Reproduce every one of the entries below word for word.

-*-

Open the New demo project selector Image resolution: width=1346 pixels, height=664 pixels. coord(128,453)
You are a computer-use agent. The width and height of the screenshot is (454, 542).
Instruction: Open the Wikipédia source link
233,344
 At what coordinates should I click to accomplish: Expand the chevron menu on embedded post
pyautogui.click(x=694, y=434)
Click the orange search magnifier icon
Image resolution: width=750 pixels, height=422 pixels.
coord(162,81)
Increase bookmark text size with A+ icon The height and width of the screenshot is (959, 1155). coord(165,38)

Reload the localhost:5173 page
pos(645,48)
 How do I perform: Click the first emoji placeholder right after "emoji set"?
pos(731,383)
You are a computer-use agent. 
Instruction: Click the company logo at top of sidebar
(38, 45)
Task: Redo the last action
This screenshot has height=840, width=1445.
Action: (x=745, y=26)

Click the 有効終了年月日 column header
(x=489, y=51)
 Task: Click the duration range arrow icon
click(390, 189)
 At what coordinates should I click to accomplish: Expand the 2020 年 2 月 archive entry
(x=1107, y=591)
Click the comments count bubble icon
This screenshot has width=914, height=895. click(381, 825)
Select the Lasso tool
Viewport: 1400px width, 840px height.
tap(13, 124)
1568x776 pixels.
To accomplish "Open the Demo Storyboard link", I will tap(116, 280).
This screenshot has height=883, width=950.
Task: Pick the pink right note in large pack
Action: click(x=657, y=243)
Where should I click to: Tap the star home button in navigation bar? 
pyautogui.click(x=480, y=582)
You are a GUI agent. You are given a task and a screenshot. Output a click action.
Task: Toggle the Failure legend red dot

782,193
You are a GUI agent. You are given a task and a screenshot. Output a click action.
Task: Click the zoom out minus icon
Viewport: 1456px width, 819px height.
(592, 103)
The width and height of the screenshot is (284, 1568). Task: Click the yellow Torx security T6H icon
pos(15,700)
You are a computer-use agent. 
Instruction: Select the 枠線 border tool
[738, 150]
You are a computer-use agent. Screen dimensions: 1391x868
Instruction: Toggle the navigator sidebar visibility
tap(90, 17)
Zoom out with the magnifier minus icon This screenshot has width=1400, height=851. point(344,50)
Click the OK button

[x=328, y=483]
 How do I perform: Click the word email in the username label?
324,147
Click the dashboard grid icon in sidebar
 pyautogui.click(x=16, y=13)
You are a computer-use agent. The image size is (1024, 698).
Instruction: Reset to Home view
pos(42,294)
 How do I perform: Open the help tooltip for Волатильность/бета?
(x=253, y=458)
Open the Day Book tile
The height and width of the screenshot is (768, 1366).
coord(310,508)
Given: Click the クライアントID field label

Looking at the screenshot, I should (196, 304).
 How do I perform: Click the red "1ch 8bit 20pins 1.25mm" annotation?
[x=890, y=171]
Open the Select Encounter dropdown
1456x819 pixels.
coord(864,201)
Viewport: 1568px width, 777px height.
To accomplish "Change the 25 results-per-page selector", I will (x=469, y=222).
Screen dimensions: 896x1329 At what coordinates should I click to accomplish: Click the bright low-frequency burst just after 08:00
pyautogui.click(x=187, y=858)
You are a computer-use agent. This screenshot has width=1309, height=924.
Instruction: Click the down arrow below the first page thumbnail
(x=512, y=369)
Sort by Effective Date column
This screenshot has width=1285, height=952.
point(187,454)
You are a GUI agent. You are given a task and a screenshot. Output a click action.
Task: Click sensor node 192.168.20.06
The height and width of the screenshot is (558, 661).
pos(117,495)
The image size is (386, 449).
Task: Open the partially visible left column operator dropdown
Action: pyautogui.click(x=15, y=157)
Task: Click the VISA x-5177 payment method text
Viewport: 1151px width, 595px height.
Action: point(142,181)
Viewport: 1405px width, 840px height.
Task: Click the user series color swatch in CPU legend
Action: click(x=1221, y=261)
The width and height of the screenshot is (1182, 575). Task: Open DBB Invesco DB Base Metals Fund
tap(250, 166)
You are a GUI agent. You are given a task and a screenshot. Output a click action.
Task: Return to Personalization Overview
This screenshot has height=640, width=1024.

-*-

#### [Result]
Open the New demo project selector Image resolution: width=1346 pixels, height=664 pixels. coord(128,453)
You are a computer-use agent. The width and height of the screenshot is (454, 542).
Instruction: Open the Wikipédia source link
233,344
 At what coordinates should I click to accomplish: Expand the chevron menu on embedded post
pyautogui.click(x=694, y=434)
Click the orange search magnifier icon
Image resolution: width=750 pixels, height=422 pixels.
coord(162,81)
Increase bookmark text size with A+ icon The height and width of the screenshot is (959, 1155). coord(165,38)

Reload the localhost:5173 page
pos(645,48)
 How do I perform: Click the first emoji placeholder right after "emoji set"?
pos(731,383)
You are a computer-use agent. 
Instruction: Click the company logo at top of sidebar
(38, 45)
Task: Redo the last action
This screenshot has height=840, width=1445.
Action: (x=745, y=26)

Click the 有効終了年月日 column header
(x=489, y=51)
 Task: Click the duration range arrow icon
click(390, 189)
 At what coordinates should I click to accomplish: Expand the 2020 年 2 月 archive entry
(x=1107, y=591)
Click the comments count bubble icon
This screenshot has width=914, height=895. click(381, 825)
Select the Lasso tool
Viewport: 1400px width, 840px height.
tap(13, 124)
1568x776 pixels.
To accomplish "Open the Demo Storyboard link", I will tap(116, 280).
This screenshot has height=883, width=950.
Task: Pick the pink right note in large pack
Action: click(x=657, y=243)
Where should I click to: Tap the star home button in navigation bar? 
pyautogui.click(x=480, y=582)
You are a GUI agent. You are given a task and a screenshot. Output a click action.
Task: Toggle the Failure legend red dot

782,193
You are a GUI agent. You are given a task and a screenshot. Output a click action.
Task: Click the zoom out minus icon
Viewport: 1456px width, 819px height.
(592, 103)
The width and height of the screenshot is (284, 1568). Task: Click the yellow Torx security T6H icon
pos(15,700)
You are a computer-use agent. 
Instruction: Select the 枠線 border tool
[738, 150]
You are a computer-use agent. Screen dimensions: 1391x868
Instruction: Toggle the navigator sidebar visibility
tap(90, 17)
Zoom out with the magnifier minus icon This screenshot has width=1400, height=851. point(344,50)
Click the OK button

[x=328, y=483]
 How do I perform: Click the word email in the username label?
324,147
Click the dashboard grid icon in sidebar
 pyautogui.click(x=16, y=13)
You are a computer-use agent. The image size is (1024, 698).
Instruction: Reset to Home view
pos(42,294)
 How do I perform: Open the help tooltip for Волатильность/бета?
(x=253, y=458)
Open the Day Book tile
The height and width of the screenshot is (768, 1366).
coord(310,508)
Given: Click the クライアントID field label

Looking at the screenshot, I should (196, 304).
 How do I perform: Click the red "1ch 8bit 20pins 1.25mm" annotation?
[x=890, y=171]
Open the Select Encounter dropdown
1456x819 pixels.
coord(864,201)
Viewport: 1568px width, 777px height.
To accomplish "Change the 25 results-per-page selector", I will (x=469, y=222).
Screen dimensions: 896x1329 At what coordinates should I click to accomplish: Click the bright low-frequency burst just after 08:00
pyautogui.click(x=187, y=858)
You are a computer-use agent. This screenshot has width=1309, height=924.
Instruction: Click the down arrow below the first page thumbnail
(x=512, y=369)
Sort by Effective Date column
This screenshot has width=1285, height=952.
point(187,454)
You are a GUI agent. You are given a task and a screenshot. Output a click action.
Task: Click sensor node 192.168.20.06
The height and width of the screenshot is (558, 661).
pos(117,495)
The image size is (386, 449).
Task: Open the partially visible left column operator dropdown
Action: pyautogui.click(x=15, y=157)
Task: Click the VISA x-5177 payment method text
Viewport: 1151px width, 595px height.
Action: point(142,181)
Viewport: 1405px width, 840px height.
Task: Click the user series color swatch in CPU legend
Action: click(x=1221, y=261)
The width and height of the screenshot is (1182, 575). Task: Open DBB Invesco DB Base Metals Fund
tap(250, 166)
You are a GUI agent. You are given a task and a screenshot. Output a click action.
Task: Return to Personalization Overview
This screenshot has height=640, width=1024.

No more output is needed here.